Monday, January 6, 2014

Rava Idli (Semolina idli)

I had wanted to make Rava Idli for months but could not find the idli steamer. I thought it was misplaced during our move a couple years ago. Last week I found it safely tucked away behind the cutting boards. So now I can make idli.

Rava Idli is a quick recipe made and you need is semolina and a carrot. Unlike other idlis this idli does not require the batter to be fermented. Yogurt is added instead.

You will need
7 cashews
1 tsp. mustard seeds
3 tbsp. channa dal
1 tsp. urad dal
1 tsp. turmeric seeds
1/4 tsp. asafeotida
1 carrot, grated
1 cup semolina
a bunch cilantro, chopped
1 cup yogurt
salt to taste
olive oil

Soak the channa dal in warm water for 15 minutes before use. Heat olive oil in a pan and add the cashews. When they turn brown and crispy take them out of the oil and keep aside. In the same pan add another tsp. olive oil and mustard seeds. When they crackle add urad dal and channa dal. Saute for a minute. Add asafeotida and turmeric powder. Now add the grated carrot. Saute the carrot until cooked through and add the semolina. Saute for 10 minutes until the semolina is heated through. Transfer the contents of the pan to a mixing bowl. Add the cilantro and mix.

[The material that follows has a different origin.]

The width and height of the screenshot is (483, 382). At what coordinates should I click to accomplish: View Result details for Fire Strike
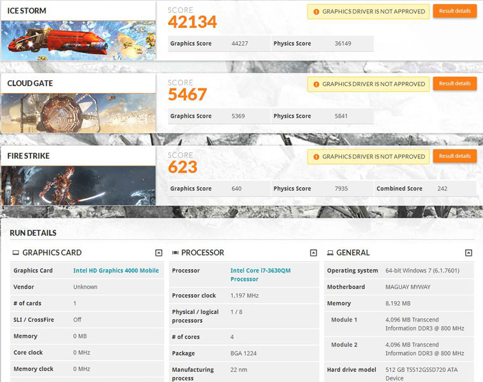[454, 156]
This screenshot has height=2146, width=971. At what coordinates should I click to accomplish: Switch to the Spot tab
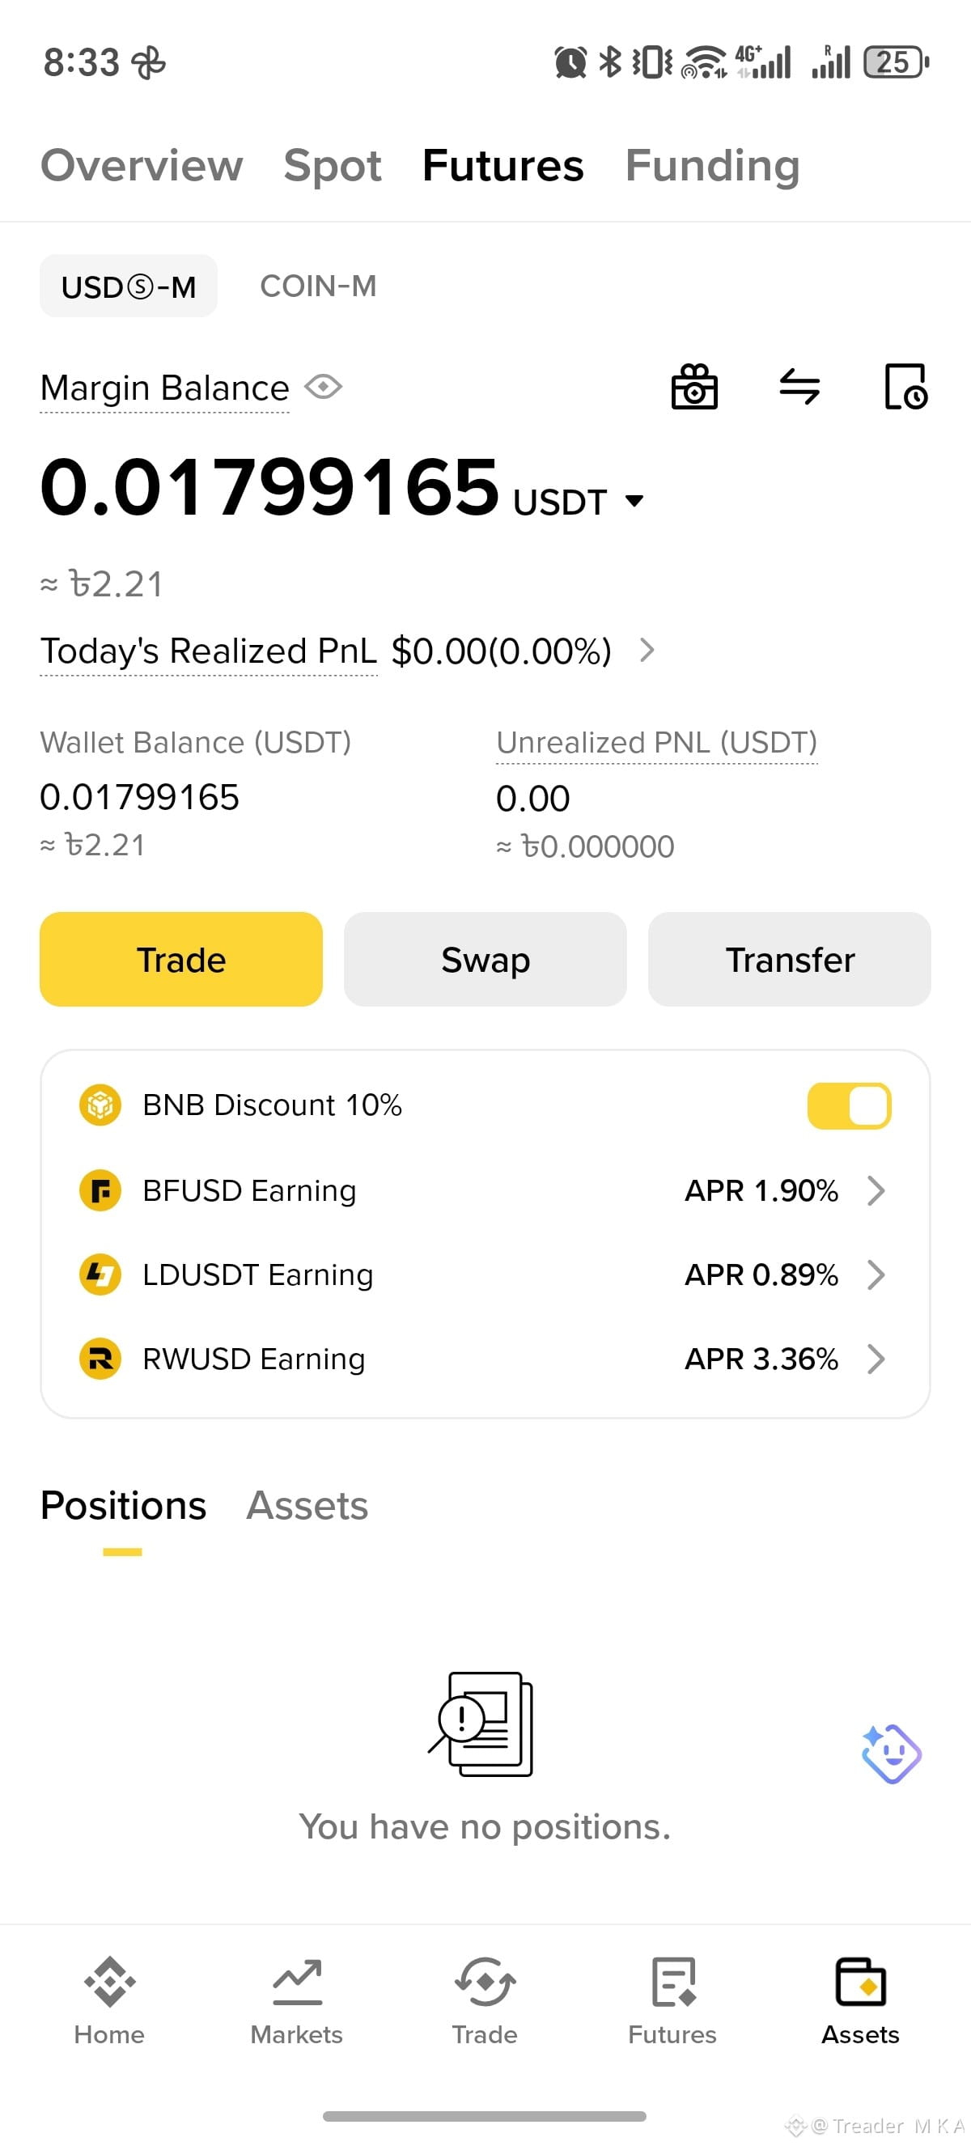click(x=332, y=165)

Now add the yogurt and salt to taste. Add water a little at a time until you have the consistency of a thick batter.

Keep aside and let it rest for 30 minutes. Add water to the idli steamer and put it on the stove to heat up. You could use a pressure cooked if you want. Dip you fingers in olive oil and rub the idli mold with it. Now fill the mold with the batter leaving room for it to rise.

Steam the idlis in the steamer for about 10 minutes on medium-high heat or until a knife inserted in a idli comes out clean. Serve hot with tomato chutney.